Sloan Valve Co. v. John Douglas Co.

CARPENTER, District Judge.

Sloan' patent in suit, issued by United States Patent Office the 20th of October, 1914, No. 1,114,398, describes and claims a valve adapted to be connected directly with the water main for the purpose of discharging a quantity of water into a water-closet bowl to flush it, and claim 2, the only one here involved, relates to a nonhold open flush valve, which, when actuated to flush the bowl, cannot be operated so as to waste water. Defendants charged with infringement.

This patent concerns a main valve, an *886auxiliary valve, and a laterally movable, longitudinally sliding, part, which is moved laterally by means of an exterior handle, and which opens the auxiliary valve. ■ This action causes a release of the pressure above the main valve, which then automatically opens, and the parts are carried through their cycle of operation until both the main valve and the auxiliary valve are closed, and this closure occurs, regardless of the position in which the handle is held.

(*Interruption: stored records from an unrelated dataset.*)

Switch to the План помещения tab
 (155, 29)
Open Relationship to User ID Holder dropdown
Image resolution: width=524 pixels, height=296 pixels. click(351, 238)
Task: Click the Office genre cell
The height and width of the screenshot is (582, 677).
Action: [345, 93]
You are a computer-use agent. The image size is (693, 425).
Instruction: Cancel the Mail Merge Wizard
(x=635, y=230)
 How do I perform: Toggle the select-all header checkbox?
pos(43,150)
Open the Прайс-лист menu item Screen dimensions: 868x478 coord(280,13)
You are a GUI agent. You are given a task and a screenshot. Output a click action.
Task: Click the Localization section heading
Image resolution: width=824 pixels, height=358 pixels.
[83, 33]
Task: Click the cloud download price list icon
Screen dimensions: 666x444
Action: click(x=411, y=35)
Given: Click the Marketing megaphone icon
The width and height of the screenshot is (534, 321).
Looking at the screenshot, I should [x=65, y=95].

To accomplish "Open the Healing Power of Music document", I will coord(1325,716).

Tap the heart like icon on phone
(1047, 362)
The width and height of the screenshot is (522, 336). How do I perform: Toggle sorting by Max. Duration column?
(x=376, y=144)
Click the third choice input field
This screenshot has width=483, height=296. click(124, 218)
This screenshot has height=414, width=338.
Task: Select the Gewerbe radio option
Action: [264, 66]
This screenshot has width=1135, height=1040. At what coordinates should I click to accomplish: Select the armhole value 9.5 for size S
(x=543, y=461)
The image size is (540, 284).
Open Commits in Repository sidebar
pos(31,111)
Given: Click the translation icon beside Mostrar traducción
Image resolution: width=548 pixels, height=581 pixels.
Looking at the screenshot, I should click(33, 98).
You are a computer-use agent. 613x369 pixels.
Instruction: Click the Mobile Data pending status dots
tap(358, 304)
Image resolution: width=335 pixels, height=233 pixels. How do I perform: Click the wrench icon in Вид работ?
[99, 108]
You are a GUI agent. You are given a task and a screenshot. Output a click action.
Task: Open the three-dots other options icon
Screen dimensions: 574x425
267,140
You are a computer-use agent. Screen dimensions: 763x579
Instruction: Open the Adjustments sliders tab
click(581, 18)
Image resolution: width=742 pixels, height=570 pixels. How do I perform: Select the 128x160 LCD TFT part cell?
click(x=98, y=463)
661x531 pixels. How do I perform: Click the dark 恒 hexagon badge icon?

The defendants do not claim that the Sloan patent is anticipated, and have produced no patents which they rely upon as anticipations, or as negativing novelty. Their position is that they do not infringe claim 2. ■

The record shows that Sloan was the .first in the art to utilize a laterally movable, longitudinally sliding, part to open the auxiliary valve, and to prevent the auxiliary valve and the main valve from being held open. This construction appears to have solved the problem satisfactorily for the trade, and while the record shows that no large number of any other flush valves of this type have been actually put in use, the plaintiff’s sales of the Sloan valves amounted to over $9,500,000 since 1909 to May, 1925.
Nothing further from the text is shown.